As a recipient or provider of gifted land, a farmer must prepare and follow a plan to avoid tax consequences
By Kate Ayers
If you have recently inherited a new piece of land or are considering gifting a farm to the next generation, you may have some questions about the process to ensure you have covered all your legal obligations.
To help address this topic, Frank Arnold, a master financial advisor with Future Plus Professional Services in Woodville, outlines how farmers can reduce the amount of federal tax associated with the gift. Future Plus Professional Services helps clients with tax returns, bookkeeping and consulting.
Producers who receive land may not have as many legal responsibilities as the people who gifted the land, but such obligations vary depending on the situation.
“The actual tax consequence lies with the person or the entity that is selling or gifting the property and not with the person or entity who receives it,” Arnold said.
However, if the inheritance results from a death in the family, “the person who receives a property, especially through a will, is often also the executor and is therefore responsible for fulfilling all tax obligations of the deceased.”

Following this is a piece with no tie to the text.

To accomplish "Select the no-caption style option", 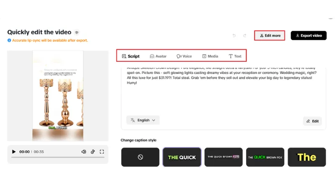I will pyautogui.click(x=140, y=157).
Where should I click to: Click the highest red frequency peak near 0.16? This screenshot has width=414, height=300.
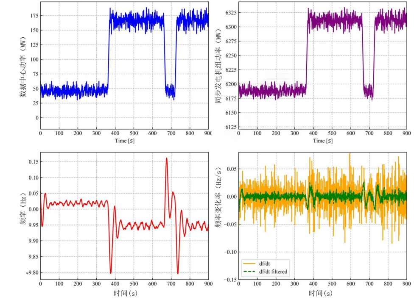tap(167, 158)
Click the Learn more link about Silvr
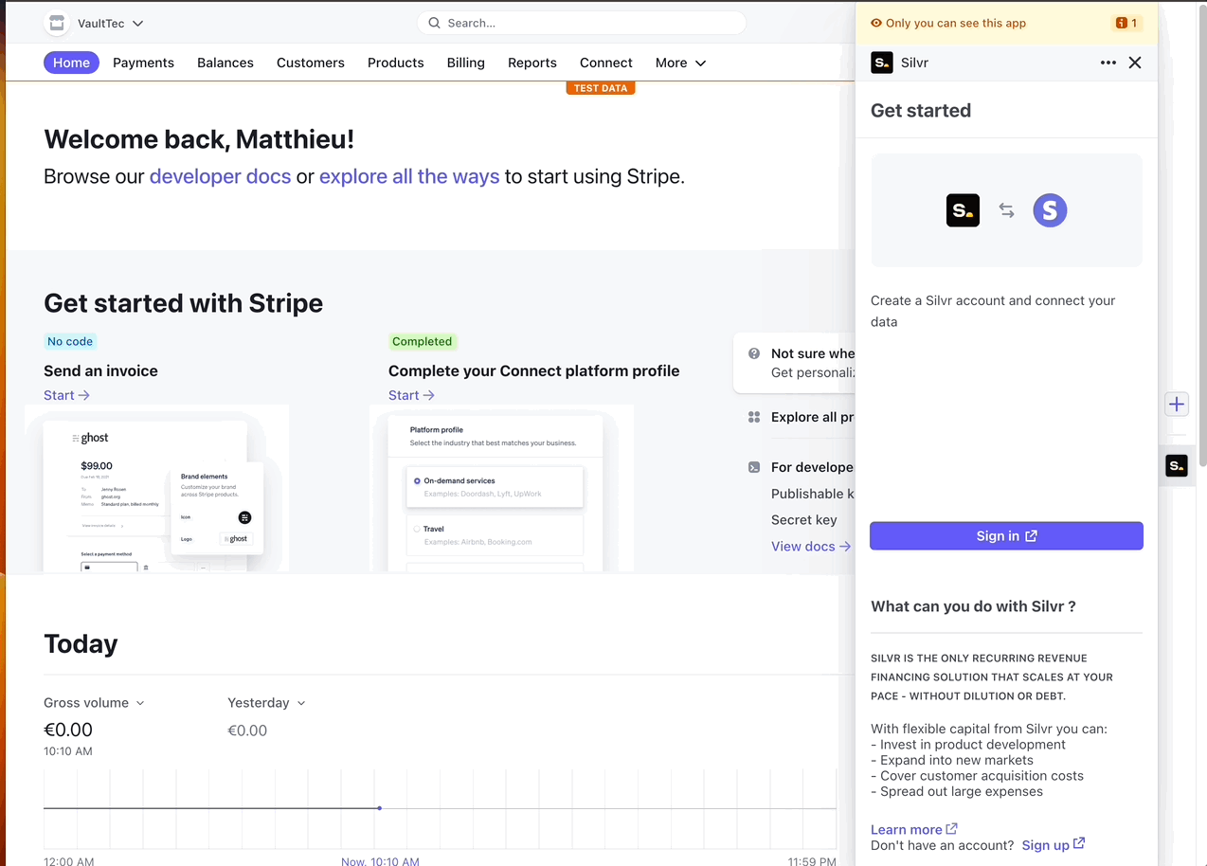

While inherited property is generally non-taxable in Canada, a farmer who inherits property should keep an accurate record of its market value at the time he or she receives the land. If the farmer who inherited the land decides to sell it in the future, knowing the asset’s value at the time of inheritance will determine how much capital gains tax he or she will owe at the time of sale, a Personal Tax Advisors’ article said.
Those individuals who are considering passing their lands on to relatives or neighbours must plan ahead to avoid high tax charges. For example, farmers in this situation should make arrangements beyond designations outlined in their wills.
“I wish that older people who have worked so hard to build their wealth and want to keep their legacy alive by handing things over to the next generation understood that you need to plan for land inheritance if you want to avoid sometimes nasty tax consequences,” Arnold said.
In some cases, without “simple planning you are taking the chance of owing more taxes than you otherwise would.” Sometimes, a will does not cover all the necessary information, he added.
Establishing and following a plan can help reduce the burden on the next generation.
“If the family had not planned for land gifting, the determination of what to do with the inherited property is then driven by the simple question: do you need to sell to have the money to pay the taxes of the deceased and pay off whoever else is named in the will?” Arnold said.
Fortunately, forward thinking and advanced planning can help farmers and their families avoid such decisions and the associated high taxes.
“Farmers who have built their operations over the span of a lifetime or are themselves already second or third generation farmers know that there is a transition phase from one generation to the next. Specific planning is needed to do this succession successfully,” Arnold said.
Informed financial experts can also help farmers through the inheritance process.
“The capital gains exemption rules for farmers makes a transition possible without any tax consequences or if the operations are larger, the exemption lowers the tax burden,” Arnold said.
“The best way to avoid or minimize tax consequences is to look for a professional tax adviser who can help you understand the consequences of gifting, selling or inheriting land and help you build a strategic plan for the scenario.
“It is very important that the tax professional is working closely with other professionals, like lawyers, to cover all angles of the plan,” he added.
Overall, Arnold suggests that farmers consult with financial experts to fully understand any legal obligations and to reduce the possibility of high tax charges when the land switches hands.